(Exercise materials begins)
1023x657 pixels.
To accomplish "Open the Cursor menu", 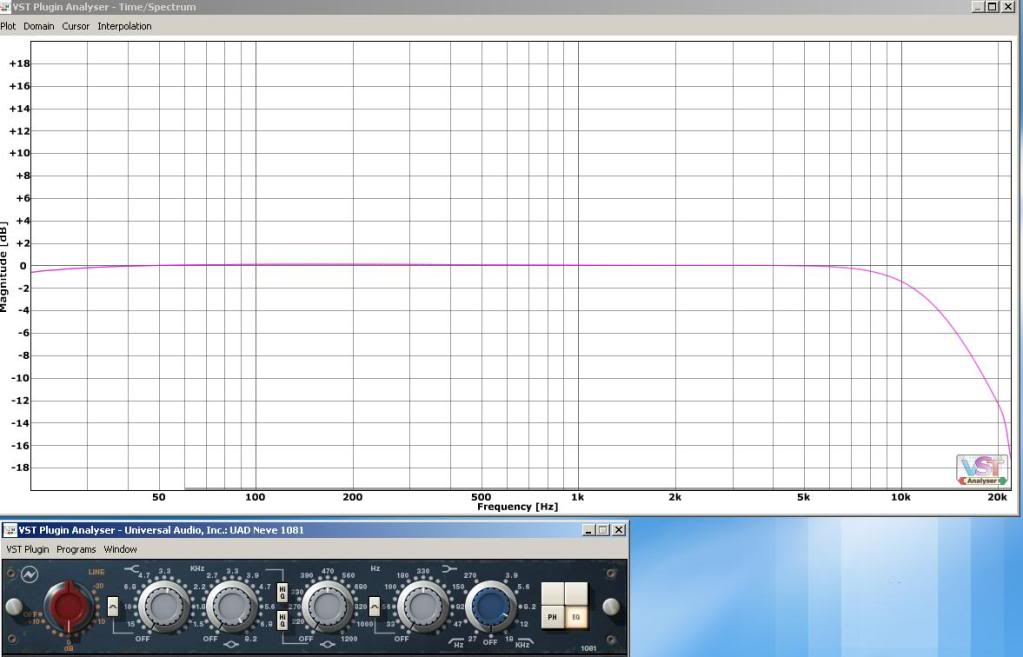I will point(76,26).
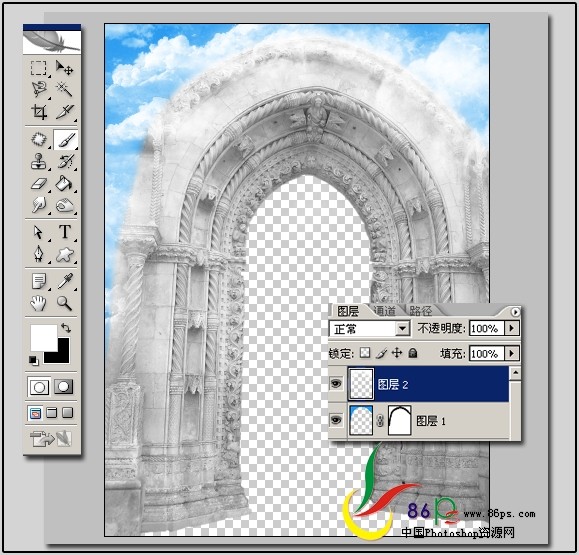Select the Zoom magnifier tool

click(x=64, y=304)
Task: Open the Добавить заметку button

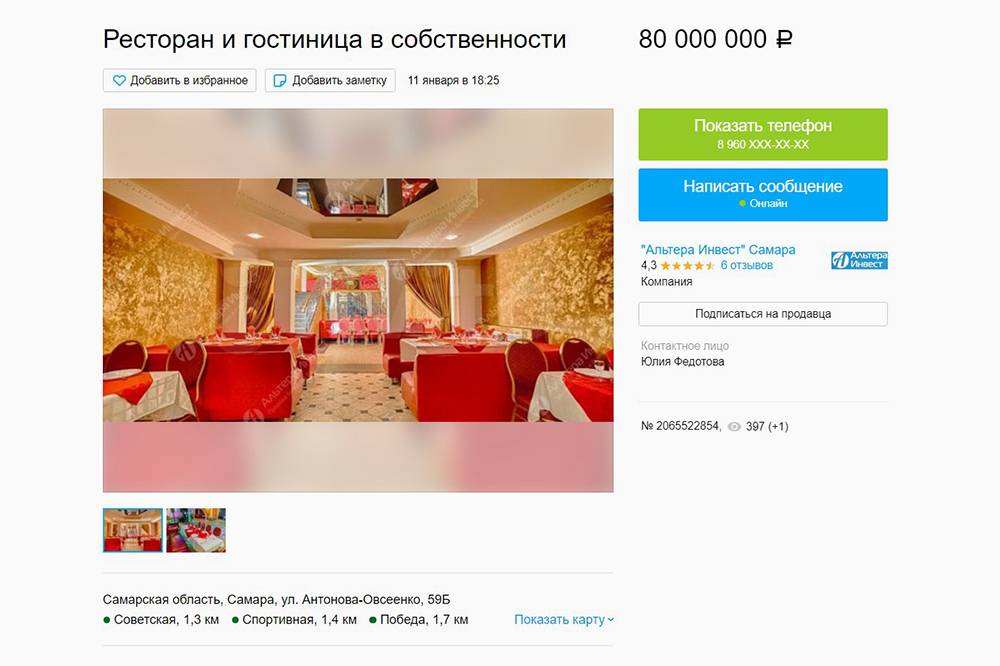Action: (330, 80)
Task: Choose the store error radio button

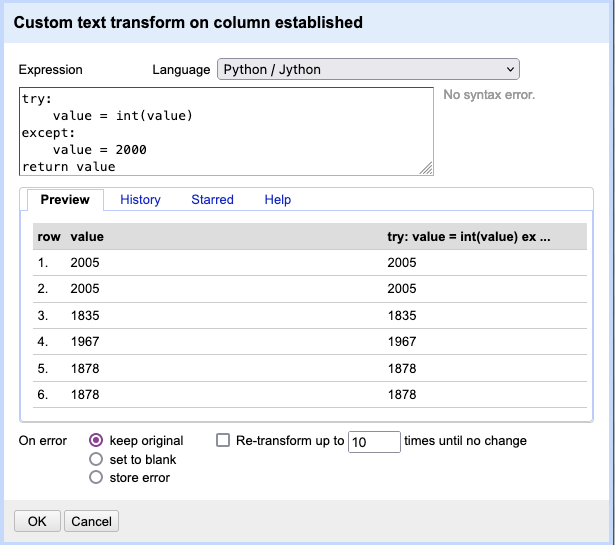Action: 97,477
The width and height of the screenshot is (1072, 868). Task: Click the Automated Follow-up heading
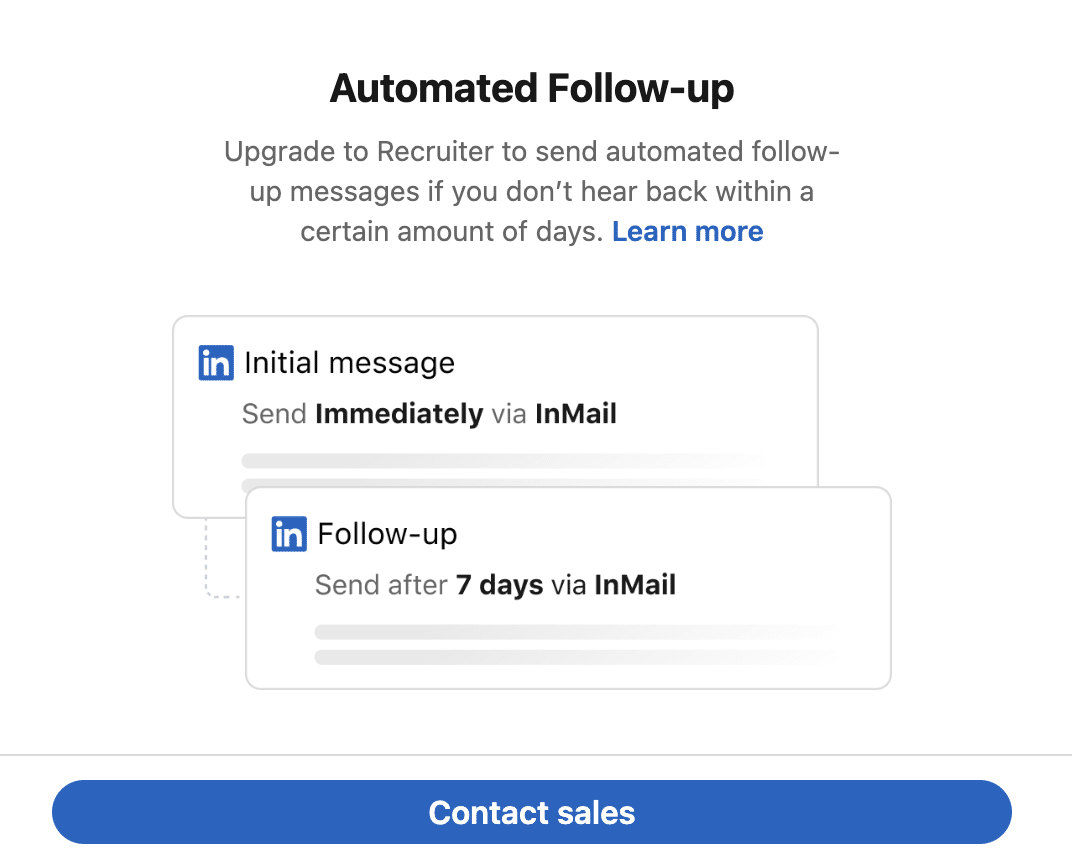coord(531,88)
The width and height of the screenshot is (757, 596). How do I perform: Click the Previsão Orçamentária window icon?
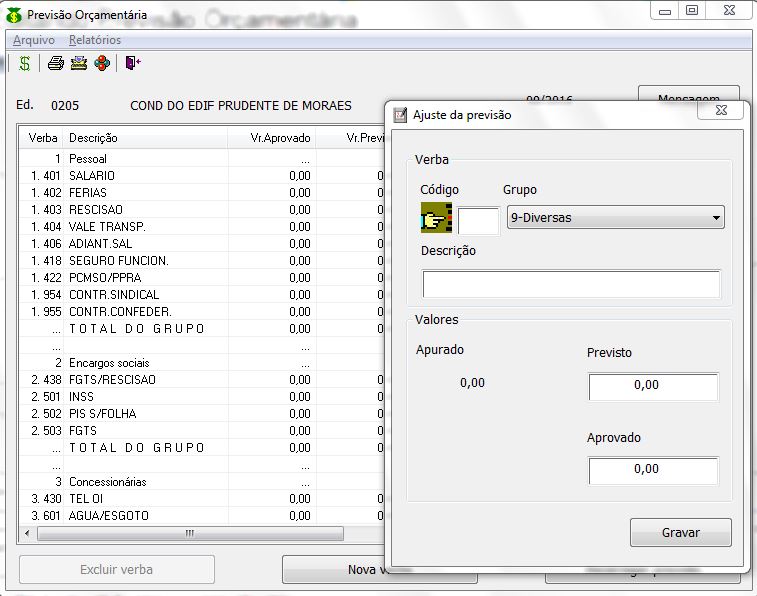(12, 15)
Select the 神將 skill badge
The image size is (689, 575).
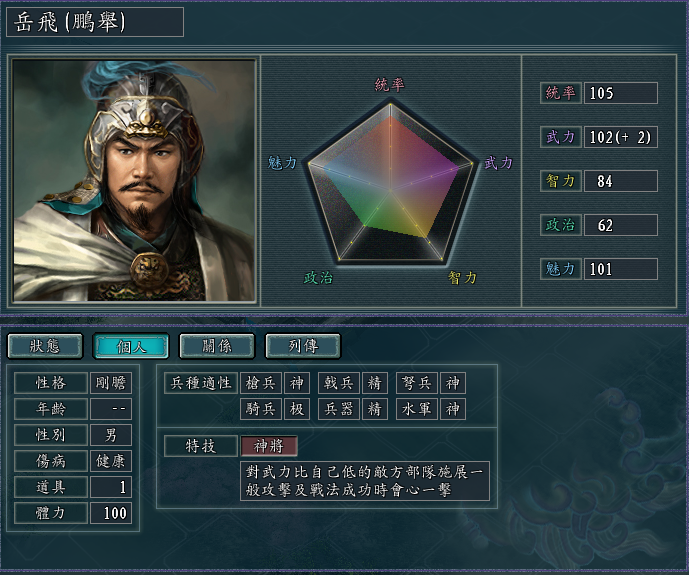pyautogui.click(x=269, y=446)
(Exercise materials ends)
What the exercise asks: Reproduce nothing but the lines that run from the line containing "The width and height of the screenshot is (757, 596)." through the last line of the records, inclusive. Omit the pictures.

Solution to the exercise:
The width and height of the screenshot is (757, 596). How do I perform: Click the Previsão Orçamentária window icon?
(12, 15)
Select the 神將 skill badge
The image size is (689, 575).
pyautogui.click(x=269, y=446)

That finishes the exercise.